CMU also has a Haskell course and also is pushing for a complete "elimination" so to speak of OOP from their curriculum (http://reports-archive.adm.cs.cmu.edu/anon/2010/CMU-CS-10-14...).

EDIT: Okay, I can't seem to find the page about the haskell course at CMU now. Maybe I'm thinking of a different university. Oh well, the message stays the same in regards to functional programming.




See also: http://www.codequarterly.com/2011/hal-abelson/

The change wasn't the primary subject of that interview but Seibel is a Lisper so he was clearly interested in hearing about it and asks some interesting questions about it.


CMU doesn't have any course explicitly on Haskell.
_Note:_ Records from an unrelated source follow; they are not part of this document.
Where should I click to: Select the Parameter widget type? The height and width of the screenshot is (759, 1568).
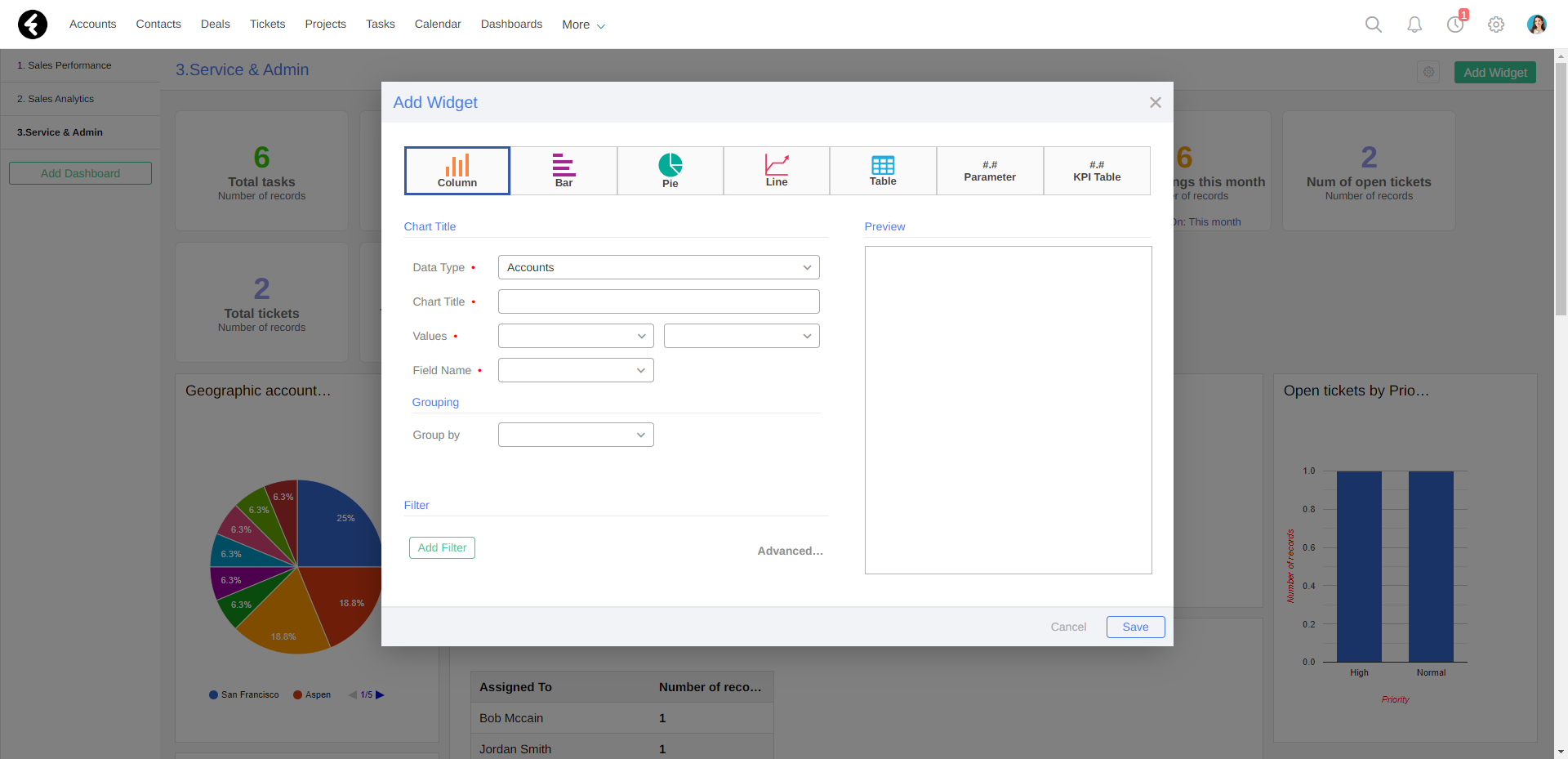click(989, 170)
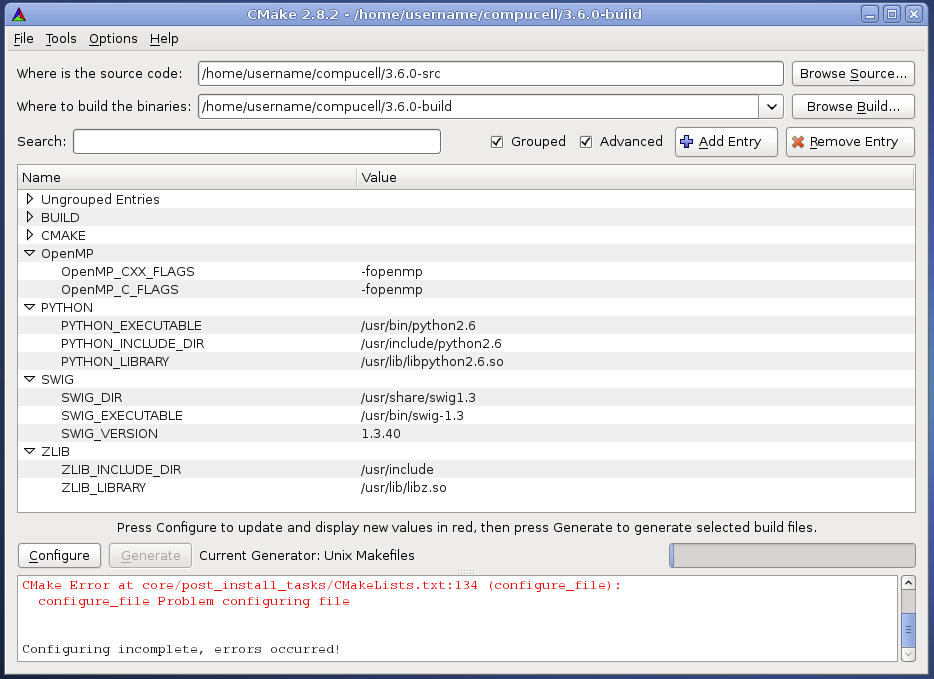Image resolution: width=934 pixels, height=679 pixels.
Task: Open the build binaries path dropdown
Action: pyautogui.click(x=771, y=106)
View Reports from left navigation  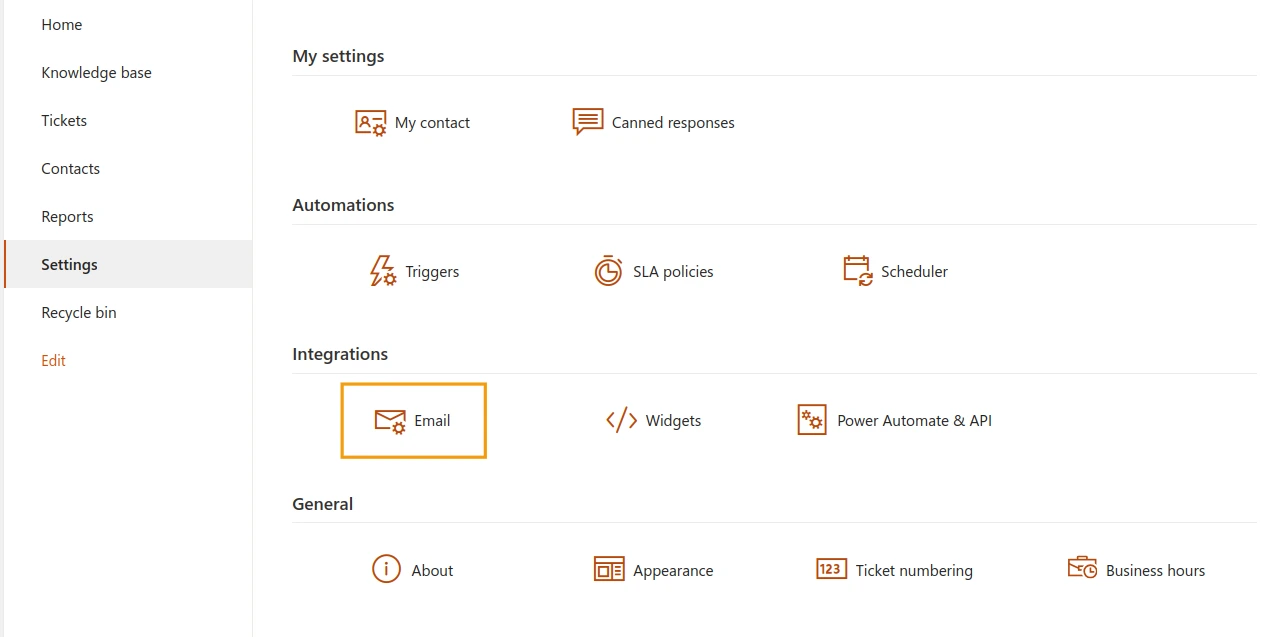click(x=67, y=217)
There is a freshman course on functional programming, which is taught in Standard ML and therefore definitely has a focus on the advantages of an expressive type system.(http://www.cs.cmu.edu/~15150/).

There are multiple other courses where a functional paradigm is either necessary or very useful as well (http://www.cs.cmu.edu/~15210/, http://www.cs.cmu.edu/~rwh/courses/ppl/, http://www.cs.cmu.edu/~crary/hotc/, http://symbolaris.com/course/compiler11.html, among others).

There are currently no courses which teach object-oriented programming.